» **Task objective**
Nothing outside the range below should be printed. Output exactly the lines from the line with "Instruction: Open team management gear icon" to the line with "Task: Select 'Are", both included.

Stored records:
----
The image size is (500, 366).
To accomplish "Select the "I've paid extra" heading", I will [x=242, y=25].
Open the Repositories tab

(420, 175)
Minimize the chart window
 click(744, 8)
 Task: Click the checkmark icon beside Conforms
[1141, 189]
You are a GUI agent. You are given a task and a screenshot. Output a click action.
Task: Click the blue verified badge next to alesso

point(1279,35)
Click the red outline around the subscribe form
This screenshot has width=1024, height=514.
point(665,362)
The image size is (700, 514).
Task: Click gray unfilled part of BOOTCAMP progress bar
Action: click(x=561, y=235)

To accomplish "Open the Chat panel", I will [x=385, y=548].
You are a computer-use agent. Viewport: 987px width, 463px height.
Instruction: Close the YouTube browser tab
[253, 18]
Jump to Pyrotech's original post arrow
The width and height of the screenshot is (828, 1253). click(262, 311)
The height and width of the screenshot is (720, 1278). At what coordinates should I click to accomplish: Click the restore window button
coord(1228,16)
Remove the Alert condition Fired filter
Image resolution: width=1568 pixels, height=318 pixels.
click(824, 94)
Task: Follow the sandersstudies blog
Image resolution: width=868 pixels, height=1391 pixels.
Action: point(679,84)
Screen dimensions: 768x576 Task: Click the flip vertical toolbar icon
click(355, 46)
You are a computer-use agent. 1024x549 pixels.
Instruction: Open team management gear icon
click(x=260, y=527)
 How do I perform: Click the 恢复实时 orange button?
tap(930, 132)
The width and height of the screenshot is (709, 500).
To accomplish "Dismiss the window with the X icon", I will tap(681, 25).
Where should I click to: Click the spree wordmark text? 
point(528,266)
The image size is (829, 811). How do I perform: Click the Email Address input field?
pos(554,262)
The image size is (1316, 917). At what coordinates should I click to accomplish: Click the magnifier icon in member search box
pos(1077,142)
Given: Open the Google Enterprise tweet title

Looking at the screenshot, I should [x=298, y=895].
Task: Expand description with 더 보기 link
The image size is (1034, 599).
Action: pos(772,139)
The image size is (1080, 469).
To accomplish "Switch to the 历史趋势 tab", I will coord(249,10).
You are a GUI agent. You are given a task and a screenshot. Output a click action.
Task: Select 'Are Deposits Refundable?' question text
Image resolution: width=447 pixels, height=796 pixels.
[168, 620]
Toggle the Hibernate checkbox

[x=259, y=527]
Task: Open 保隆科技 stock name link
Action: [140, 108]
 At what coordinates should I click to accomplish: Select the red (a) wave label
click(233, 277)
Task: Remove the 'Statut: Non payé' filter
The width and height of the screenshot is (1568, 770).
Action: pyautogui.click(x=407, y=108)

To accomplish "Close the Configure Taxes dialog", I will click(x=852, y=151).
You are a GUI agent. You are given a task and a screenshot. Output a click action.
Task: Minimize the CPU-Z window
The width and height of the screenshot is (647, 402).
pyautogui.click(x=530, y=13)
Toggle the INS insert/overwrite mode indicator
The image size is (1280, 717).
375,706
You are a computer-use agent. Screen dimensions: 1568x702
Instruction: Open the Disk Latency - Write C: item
----
» **Result for this task**
Instruction: Open team management gear icon
click(x=260, y=527)
 How do I perform: Click the 恢复实时 orange button?
tap(930, 132)
The width and height of the screenshot is (709, 500).
To accomplish "Dismiss the window with the X icon", I will tap(681, 25).
Where should I click to: Click the spree wordmark text? 
point(528,266)
The image size is (829, 811). How do I perform: Click the Email Address input field?
pos(554,262)
The image size is (1316, 917). At what coordinates should I click to accomplish: Click the magnifier icon in member search box
pos(1077,142)
Given: Open the Google Enterprise tweet title

Looking at the screenshot, I should [x=298, y=895].
Task: Expand description with 더 보기 link
The image size is (1034, 599).
Action: pos(772,139)
The image size is (1080, 469).
To accomplish "Switch to the 历史趋势 tab", I will coord(249,10).
You are a GUI agent. You are given a task and a screenshot. Output a click action.
Task: Select 'Are Deposits Refundable?' question text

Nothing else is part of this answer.